Sequence of non-zero holomorphic functions in the unit disk converges locally to 0

Question

I could not solve the following problem:

Let $\{f_n\}_n$ be a sequence holomorphic functions in the unit disk $\mathbb{D}$ such that all $f_n$ are zero-free in $\mathbb{D}$, $|f_n|<1$ for all $n\geq1$ and $lim_{n\rightarrow\infty}f_n(0)=0$. Prove that the sequence converges uniformly on compacts of $\mathbb{D}$ to 0.

This is what I tried:

Since $|f_n|<1$, the sequence $\{f_n\}_n$ is uniformly bounded in any compact of $\mathbb{D}$ and hence by Montel theorem, $\{f_n\}_n$ is a normal family.

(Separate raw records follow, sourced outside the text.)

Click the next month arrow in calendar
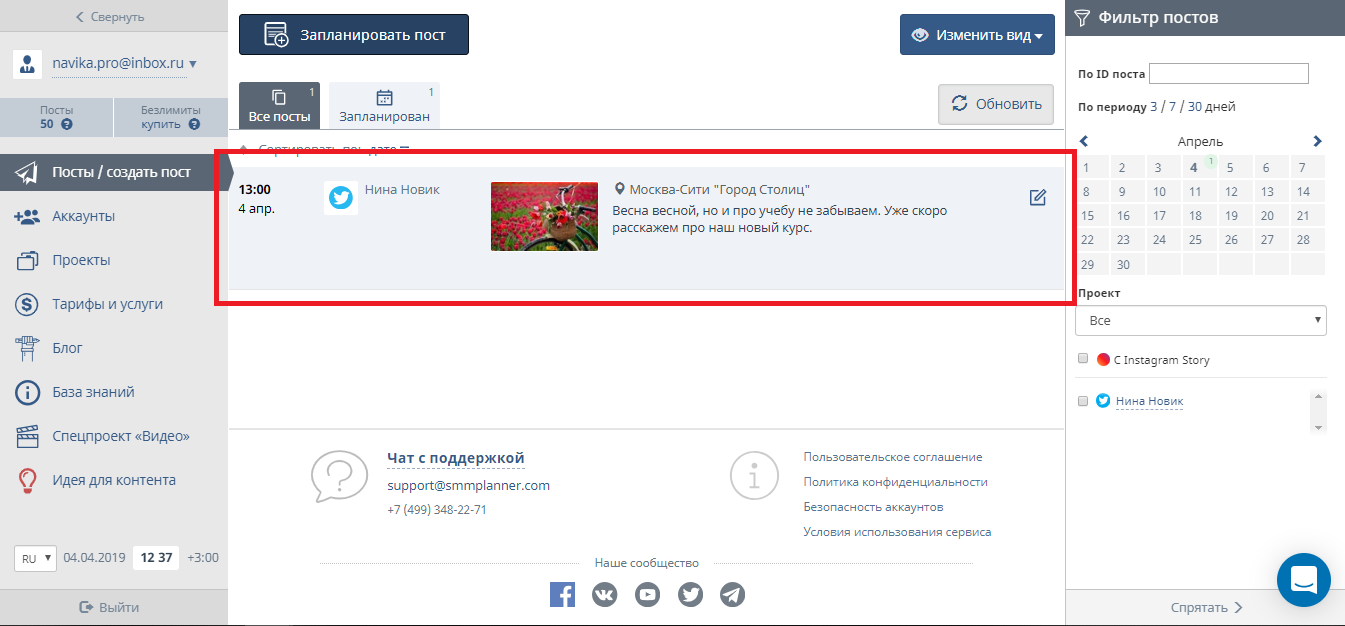1345x626 pixels. click(x=1317, y=142)
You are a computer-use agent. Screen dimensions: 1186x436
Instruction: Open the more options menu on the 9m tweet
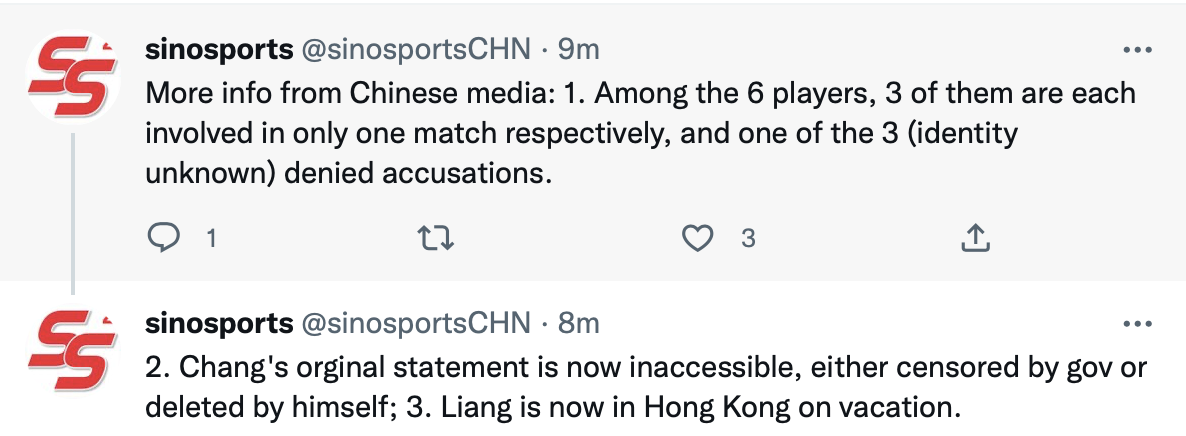pos(1138,49)

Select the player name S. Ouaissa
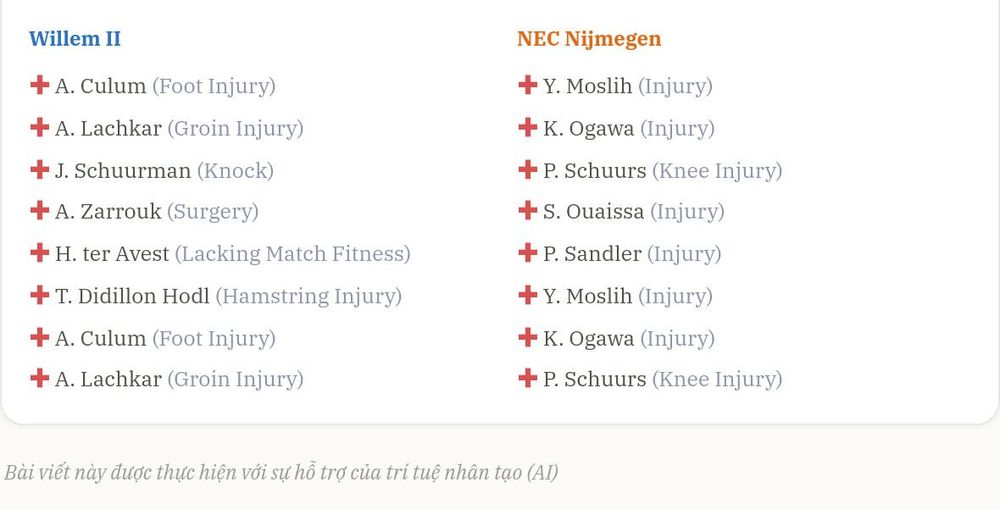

Then, there is a subsequence $\{f_{n_k}\}_k$ that converges to a function $f$ uniformly over compact subsets of $\mathbb{D}$. Now, the sequence $\{f_{n_k}\}_k$ has no zeros and has limit $0$ in $z=0$ by the hypothesis, so $f(0)=0$. By Hurwitz theorem, $f$ is identically zero. But I cannot prove that $\{f_n\}_n$ converges to $f$ uniformly over compact sets. In fact, if I prove the uniform convergence for $\{f_n\}_n$ instead of a subsequence, then we are done.

Can someone help me?

PD: I looked for the same question but I did not find it. If it is duplicated, I apologize.

Answer 1

$\scriptstyle \text{It's hard to state it clearly but there is what I tried :}$

Assume $f_n$ doesn't converge compactly to the zero function then we can take $C >0$ and a subsequence $g_k$ such that $\sup_{|z| \le 1/2} |g_k(z)| > C$. Also $g_k$ satisfies the Montel condition and has a subsequence that converges uniformly to $g$ on $|z| \le 1/2$, and hence it can't be the zero function, a contradiction :

Assume $f_n$ has a convergent subsequence $h_m$ which converges compactly to a non-identically zero holomorphic function $h$, since $h(0) = \lim_m h_m(0) = 0$ then $z=0$ is an isolated zero of order $M \ge 1$ and we can choose $r$ small enough such that $\int_{|z| = r} \frac{h'(z)}{h(z)}dz = 2i \pi M$. But this is impossible since $\frac{h'_m}{h_m}$ converges uniformly to $\frac{h'}{h}$ on $|z| = r$ and hence $\lim_m \int_{|z| = r} \frac{h_m'(z)}{h_m(z)} = \int_{|z| = r} \frac{h'(z)}{h(z)}dz = 2i \pi M$ i.e. for $m$ large enough $h_m$ has $M$ zeros on $|z| < r$, a contradiction.